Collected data
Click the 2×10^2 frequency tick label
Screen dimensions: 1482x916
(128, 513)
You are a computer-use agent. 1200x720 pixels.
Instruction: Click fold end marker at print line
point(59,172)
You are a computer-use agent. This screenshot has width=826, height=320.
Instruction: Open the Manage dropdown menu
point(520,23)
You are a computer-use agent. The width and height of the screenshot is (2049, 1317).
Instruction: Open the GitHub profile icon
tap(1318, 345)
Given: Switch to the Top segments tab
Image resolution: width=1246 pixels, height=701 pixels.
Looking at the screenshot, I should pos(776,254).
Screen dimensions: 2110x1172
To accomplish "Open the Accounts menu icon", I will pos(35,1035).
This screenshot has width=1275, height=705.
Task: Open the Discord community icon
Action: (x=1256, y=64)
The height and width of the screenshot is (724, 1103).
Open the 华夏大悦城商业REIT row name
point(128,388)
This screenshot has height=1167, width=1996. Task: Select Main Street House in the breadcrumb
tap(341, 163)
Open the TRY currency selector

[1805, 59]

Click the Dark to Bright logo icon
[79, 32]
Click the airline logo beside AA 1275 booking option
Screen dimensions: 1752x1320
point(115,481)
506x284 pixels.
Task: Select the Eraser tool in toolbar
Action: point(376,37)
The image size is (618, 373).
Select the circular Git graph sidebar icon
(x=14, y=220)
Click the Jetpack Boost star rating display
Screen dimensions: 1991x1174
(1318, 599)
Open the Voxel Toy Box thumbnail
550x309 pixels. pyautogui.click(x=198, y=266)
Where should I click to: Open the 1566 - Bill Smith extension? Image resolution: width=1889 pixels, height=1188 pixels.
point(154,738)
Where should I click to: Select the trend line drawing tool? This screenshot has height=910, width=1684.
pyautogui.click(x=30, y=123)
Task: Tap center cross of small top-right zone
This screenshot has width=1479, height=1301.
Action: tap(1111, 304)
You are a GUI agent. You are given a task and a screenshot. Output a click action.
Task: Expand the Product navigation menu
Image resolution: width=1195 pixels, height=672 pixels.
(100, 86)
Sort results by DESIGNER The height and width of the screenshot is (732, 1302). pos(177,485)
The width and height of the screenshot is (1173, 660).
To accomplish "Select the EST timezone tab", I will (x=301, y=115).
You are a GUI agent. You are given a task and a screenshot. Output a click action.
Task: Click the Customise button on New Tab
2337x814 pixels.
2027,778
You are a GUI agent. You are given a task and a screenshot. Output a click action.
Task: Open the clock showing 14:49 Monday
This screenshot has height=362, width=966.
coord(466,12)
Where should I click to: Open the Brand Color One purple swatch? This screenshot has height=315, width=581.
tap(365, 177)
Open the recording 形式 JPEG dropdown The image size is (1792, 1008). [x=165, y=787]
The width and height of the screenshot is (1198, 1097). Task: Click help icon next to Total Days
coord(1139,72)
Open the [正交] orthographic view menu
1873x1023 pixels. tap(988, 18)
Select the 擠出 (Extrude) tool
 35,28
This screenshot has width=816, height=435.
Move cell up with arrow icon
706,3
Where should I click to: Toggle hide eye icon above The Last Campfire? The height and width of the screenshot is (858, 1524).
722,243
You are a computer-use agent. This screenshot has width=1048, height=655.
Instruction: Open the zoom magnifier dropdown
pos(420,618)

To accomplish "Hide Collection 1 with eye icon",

● Task directions: Give back all the records above exactly as they were written.

● Expected answer:
Click the 2×10^2 frequency tick label
Screen dimensions: 1482x916
(128, 513)
You are a computer-use agent. 1200x720 pixels.
Instruction: Click fold end marker at print line
point(59,172)
You are a computer-use agent. This screenshot has width=826, height=320.
Instruction: Open the Manage dropdown menu
point(520,23)
You are a computer-use agent. The width and height of the screenshot is (2049, 1317).
Instruction: Open the GitHub profile icon
tap(1318, 345)
Given: Switch to the Top segments tab
Image resolution: width=1246 pixels, height=701 pixels.
Looking at the screenshot, I should pos(776,254).
Screen dimensions: 2110x1172
To accomplish "Open the Accounts menu icon", I will pos(35,1035).
This screenshot has width=1275, height=705.
Task: Open the Discord community icon
Action: (x=1256, y=64)
The height and width of the screenshot is (724, 1103).
Open the 华夏大悦城商业REIT row name
point(128,388)
This screenshot has height=1167, width=1996. Task: Select Main Street House in the breadcrumb
tap(341, 163)
Open the TRY currency selector

[1805, 59]

Click the Dark to Bright logo icon
[79, 32]
Click the airline logo beside AA 1275 booking option
Screen dimensions: 1752x1320
point(115,481)
506x284 pixels.
Task: Select the Eraser tool in toolbar
Action: point(376,37)
The image size is (618, 373).
Select the circular Git graph sidebar icon
(x=14, y=220)
Click the Jetpack Boost star rating display
Screen dimensions: 1991x1174
(1318, 599)
Open the Voxel Toy Box thumbnail
550x309 pixels. pyautogui.click(x=198, y=266)
Where should I click to: Open the 1566 - Bill Smith extension? Image resolution: width=1889 pixels, height=1188 pixels.
point(154,738)
Where should I click to: Select the trend line drawing tool? This screenshot has height=910, width=1684.
pyautogui.click(x=30, y=123)
Task: Tap center cross of small top-right zone
This screenshot has width=1479, height=1301.
Action: tap(1111, 304)
You are a GUI agent. You are given a task and a screenshot. Output a click action.
Task: Expand the Product navigation menu
Image resolution: width=1195 pixels, height=672 pixels.
(100, 86)
Sort results by DESIGNER The height and width of the screenshot is (732, 1302). pos(177,485)
The width and height of the screenshot is (1173, 660).
To accomplish "Select the EST timezone tab", I will (x=301, y=115).
You are a GUI agent. You are given a task and a screenshot. Output a click action.
Task: Click the Customise button on New Tab
2337x814 pixels.
2027,778
You are a GUI agent. You are given a task and a screenshot. Output a click action.
Task: Open the clock showing 14:49 Monday
This screenshot has height=362, width=966.
coord(466,12)
Where should I click to: Open the Brand Color One purple swatch? This screenshot has height=315, width=581.
tap(365, 177)
Open the recording 形式 JPEG dropdown The image size is (1792, 1008). [x=165, y=787]
The width and height of the screenshot is (1198, 1097). Task: Click help icon next to Total Days
coord(1139,72)
Open the [正交] orthographic view menu
1873x1023 pixels. tap(988, 18)
Select the 擠出 (Extrude) tool
 35,28
This screenshot has width=816, height=435.
Move cell up with arrow icon
706,3
Where should I click to: Toggle hide eye icon above The Last Campfire? The height and width of the screenshot is (858, 1524).
722,243
You are a computer-use agent. This screenshot has width=1048, height=655.
Instruction: Open the zoom magnifier dropdown
pos(420,618)

To accomplish "Hide Collection 1 with eye icon",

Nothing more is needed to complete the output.